Plus d’acheteurs que de vendeurs

Bien sûr, il y a un avant et un après Covid. Jusque-là, on dépensait pour son plaisir, voyages et loisirs en tête. Mais la crise – avec les confinements et limitations de déplacement – a empêché les sorties et recentré les personnes sur leur habitat. Notamment pour le travail, où chacun a dû aménager un coin chez soi pour continuer de participer à des réunions (en visio, donc) et poursuivre ses missions sans risque. Ainsi a-t-on privilégié la réfection de son intérieur et investi pour s’y sentir bien. De même, les espaces extérieurs ont été chouchoutés car offrant une échappatoire aux personnes enfermées. Celles qui en étaient privées ont mesuré leur importance et accepté d’y mettre le prix pour, à leur tour, avoir leur propre coin de verdure. Aux affamés de nature se sont ajoutés les travailleurs genevois notamment, qui, face aux prix prohibitifs exercés à la frontière et en Haute-Savoie, cèdent peu à peu du terrain et du temps de route pour vivre au calme. À moins d’une heure de leur travail, ils trouvent dans le Haut-Bugey un cadre de vie idéal.

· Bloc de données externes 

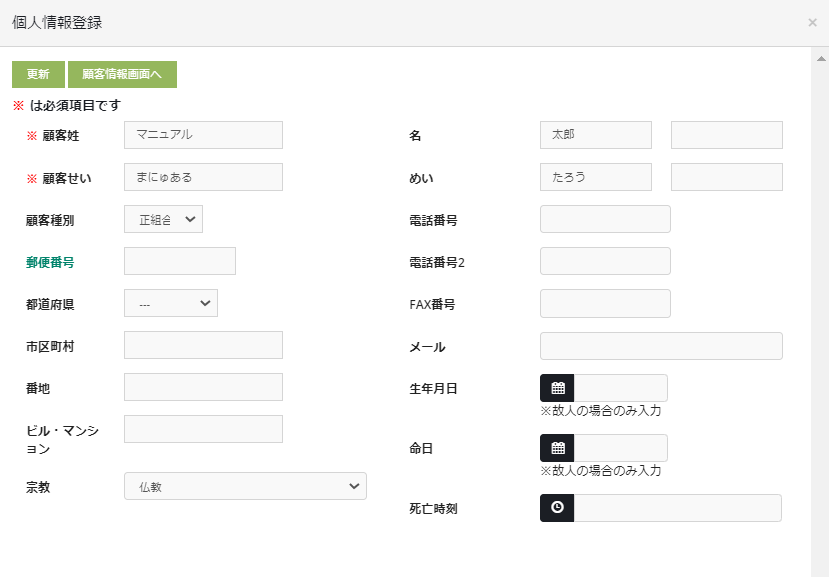
Task: Click the 市区町村 text field
Action: pos(203,345)
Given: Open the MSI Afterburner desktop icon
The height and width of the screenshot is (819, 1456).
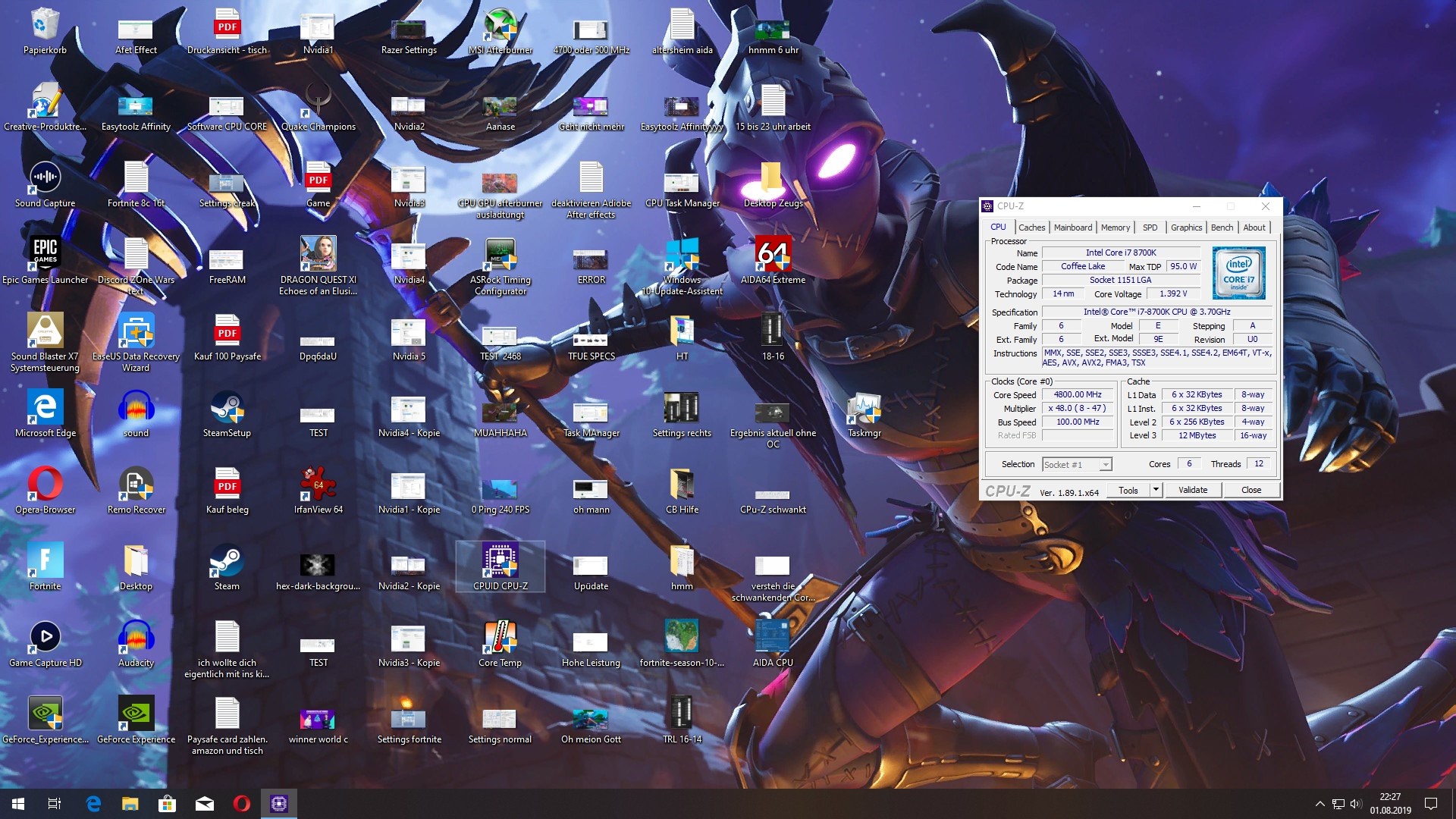Looking at the screenshot, I should point(500,27).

« Il est aujourd’hui difficile de trouver des terrains à bâtir… et la hausse des taxes foncières en ville pousse les gens à s’éloigner. »

Car au-delà de l’image, polluée par les usines et malfamée – la faute à quelques-uns comme on en trouve ailleurs dans l’Ain -, « la région est agréable à vivre, plaide Virginie Di Ciocco, directrice d’une société de construction et native du bassin oyonnaxien : sans bouchons ni intempéries, desservie par de grands axes et à proximité de spots nature comme les lacs Genin et de Nantua ou les stations de ski ». Ils diffèrent selon le profil des acheteurs, bien sûr, mais les biens types recherchés aujourd’hui sont les pavillons de plain-pied avec terrain attenant, pour un budget moyen de 200 à 250 000 euros. « C’était le prix pour 100 m2 avec un terrain de 450 m2 il y a un an et demi… Depuis, ça a pris 10 à 15 % entre la hausse du foncier et le prix des matériaux qui explose. » Mais dans l’optique d’un confort accru à domicile, les acheteurs sont prêts à mettre plus cher qu’auparavant. Les critères étant devenus similaires, voire identiques pour tous les acheteurs, on note un phénomène de saturation du marché : l’offre est en non-adéquation avec la demande. Autrement dit, il y a plus d’acheteurs que de biens à vendre. « Les facteurs de vente sont les divorces, les séparations et les successions, identifie un négociateur immobilier du secteur. Mais pour vendre, il faut être sûr de pouvoir racheter derrière ! » Ainsi le fonds de roulement des agences a-t-il drastiquement baissé, pour n’offrir qu’un faible turnover.

On paie sa tranquillité

La révision du PLU dans les communes du Haut-Bugey a classé comme inconstructibles des zones auparavant réservées au développement périurbain. « Il est aujourd’hui difficile de trouver des terrains à bâtir, observe Léa Tavel, chez Transfert immobilier. Et la hausse des taxes foncières en ville pousse les gens à s’éloigner. » Opter pour des communes alentour, c’est aussi faire le choix de la tranquillité. Elle se paie cher et s’adresse notamment aux travailleurs des grandes villes éligibles au télétravail, qui apprécient de vivre dans un environnement naturel. « Ils trouvent ici un décor apaisé, serein », vante Virginie Di Ciocco. Il existe des parcelles disponibles hors des villes, excentrées donc au calme, pour les budgets confortables. D’autres plus modestes donnent accès à des habitats collectifs types lotissements. On voit d’ailleurs des programmes immobiliers éclore et trouver preneurs rapidement. Ils offrent le confort d’un logement individuel avec terrain et tous les services à côté. La densification est telle qu’elle réunit différents publics aux rythmes et coutumes qui diffèrent. Là encore, pour être seul…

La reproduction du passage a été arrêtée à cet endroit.